BEAUCOUP DE MIAULEMENTS A PROPOS DU CHAT EN CETTE PERIODE !

Une petite précision, car il se dit tout et n’importe quoi. Le dispositif dit des « chats libres » tel que prévu à l’article L. 211-27 du code rural et de la pêche maritime offre aux maires la possibilité de faire capturer des chats non identifiés vivant en groupe puis de les relâcher sur le lieu de la capture, après avoir fait procéder à leur identification et stérilisation. Ce dispositif dit « chats libres » apporte une solution respectueuse de l’animal aux problèmes sanitaires et de protection animale tout en présentant l’avantage d’éviter à la fois les surcharges des fourrières et refuges et la recolonisation du site par de nouveaux chats. Il n’y a, dans ce cas, pas d’adoption, l’animal relâché est identifié au nom de la commune ou de l’association. Par ailleurs, les dispositions de l’article L. 211-22 du code précité donnent la possibilité aux maires de saisir les chats en divagation (+ 200m des habitations ou + 1 000m du domicile de son maître, ou tout chat non identifié) pour les conduire en fourrière. Toutes les communes ont obligation de disposer, soit d’une fourrière communale, soit du service d’une fourrière établie sur une autre commune, avec accord de celle-ci. Si l’animal est identifié, la fourrière est chargée de rechercher son propriétaire. Si l’animal n’est pas identifié, ou si son propriétaire ne l’a pas réclamé, il devient, à l’issue d’un délai de huit jours ouvrés, propriété de la fourrière. Celle-ci peut céder l’animal à une association de protection des animaux qui possède un refuge. Cette association devient propriétaire de l’animal et est seule apte à proposer l’animal à l’adoption.

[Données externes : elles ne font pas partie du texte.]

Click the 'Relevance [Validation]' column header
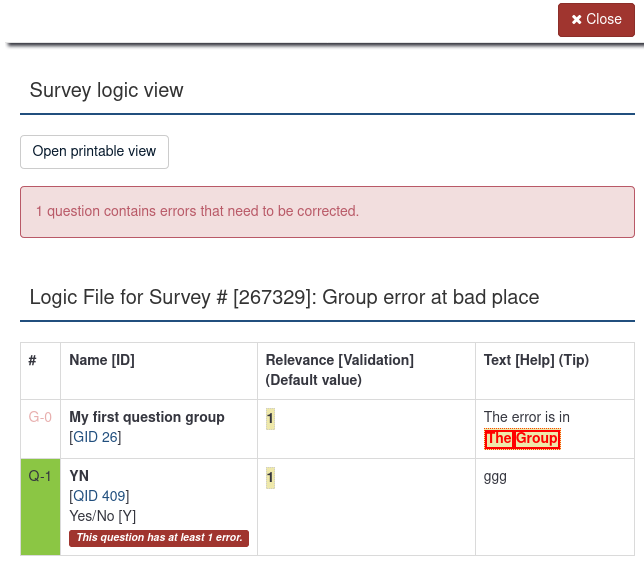 pos(339,360)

Renseignez-vous auprès de votre mairie et par curiosité, demandez en même temps le coût, par habitant, payé annuellement pour ce service de fourrière. Pour justifier la capture des chats en milieu naturel, on pourrait aussi évoquer les études qui ont été menées il y a quelques années sur l’hybridation du chat haret et du chat forestier. A l’avenir, il n’y aura plus de « vrais » chats forestiers. A relire aussi le document de la LPO, sur la divagation des chats, paru dans le numéro 113 du Journal des Piégeurs. Et d’autres études scientifiques qui affirment que le chat est un redoutable prédateur, n’en déplaise à certains.